Step 2. Find the unit normal vector ${\bf{N}}$ at $x=1$
We have ${\bf{r}}'\left( x \right) = \left( {1,2x - 3{x^2}} \right)$. The unit tangent vector is
${\bf{T}}\left( x \right) = \frac{{{\bf{r}}'\left( x \right)}}{{||{\bf{r}}'\left( x \right)||}} = \frac{{\left( {1,2x - 3{x^2}} \right)}}{{||\left( {1,2x - 3{x^2}} \right)||}}$
${\bf{T}}\left( x \right) = \frac{1}{{\sqrt {1 + 4{x^2} - 12{x^3} + 9{x^4}} }}\left( {1,2x - 3{x^2}} \right)$
${\bf{T}}\left( 1 \right) = \frac{1}{{\sqrt 2 }}\left( {1, - 1} \right)$
Since ${\bf{N}}\left( 1 \right)$ must be orthogonal to ${\bf{T}}\left( 1 \right)$, we obtain ${\bf{N}}\left( 1 \right) = \frac{1}{{\sqrt 2 }}\left( { - 1, - 1} \right)$ because their dot product is zero. Notice that the ${\bf{N}}\left( 1 \right)$ is an unit vector and points inward of the curve.

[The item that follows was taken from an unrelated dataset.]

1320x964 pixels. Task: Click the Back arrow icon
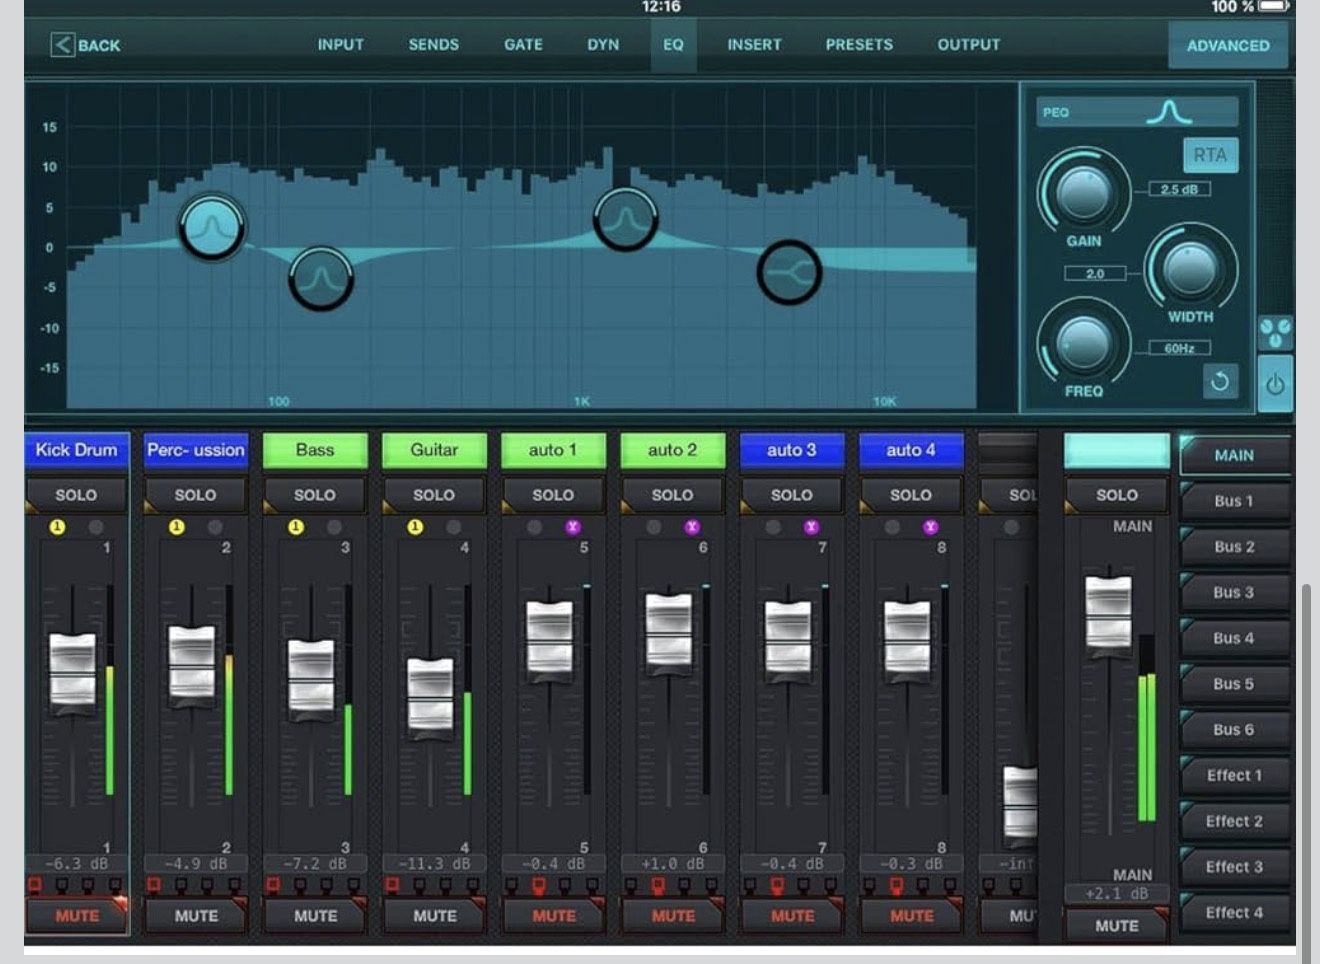click(x=63, y=45)
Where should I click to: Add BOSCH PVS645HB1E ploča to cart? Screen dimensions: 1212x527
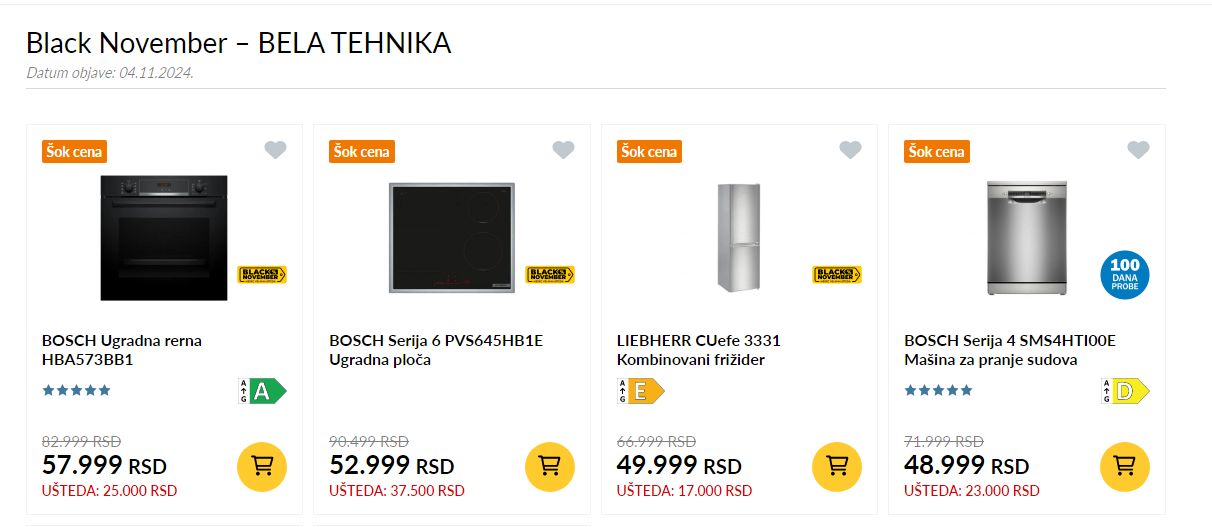(550, 466)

Step 3. Find the center of the osculating circle $Q$
By Eq. (9) of Section 14.4, the center of the osculating circle at $x=1$ is
$\overrightarrow {OQ} = {\bf{r}}\left( 1 \right) + R{\bf{N}}\left( 1 \right) = \left( {1,0} \right) + \frac{1}{{\sqrt 2 }}\cdot\frac{1}{{\sqrt 2 }}\left( { - 1, - 1} \right)$
$\overrightarrow {OQ} = \left( {\frac{1}{2}, - \frac{1}{2}} \right)$
Step 4. Parametrize the osculating circle
At $x=1$, the osculating circle has radius $R = \frac{1}{{\sqrt 2 }}$ and center $\left( {\frac{1}{2}, - \frac{1}{2}} \right)$. So, the osculating circle can be parametrized by
${\bf{o}}\left( t \right) = \left( {\frac{1}{2}, - \frac{1}{2}} \right) + \frac{1}{{\sqrt 2 }}\left( {\cos t,\sin t} \right)$
${\bf{o}}\left( t \right) = \left( {\frac{1}{{\sqrt 2 }}\cos t + \frac{1}{2},\frac{1}{{\sqrt 2 }}\sin t - \frac{1}{2}} \right)$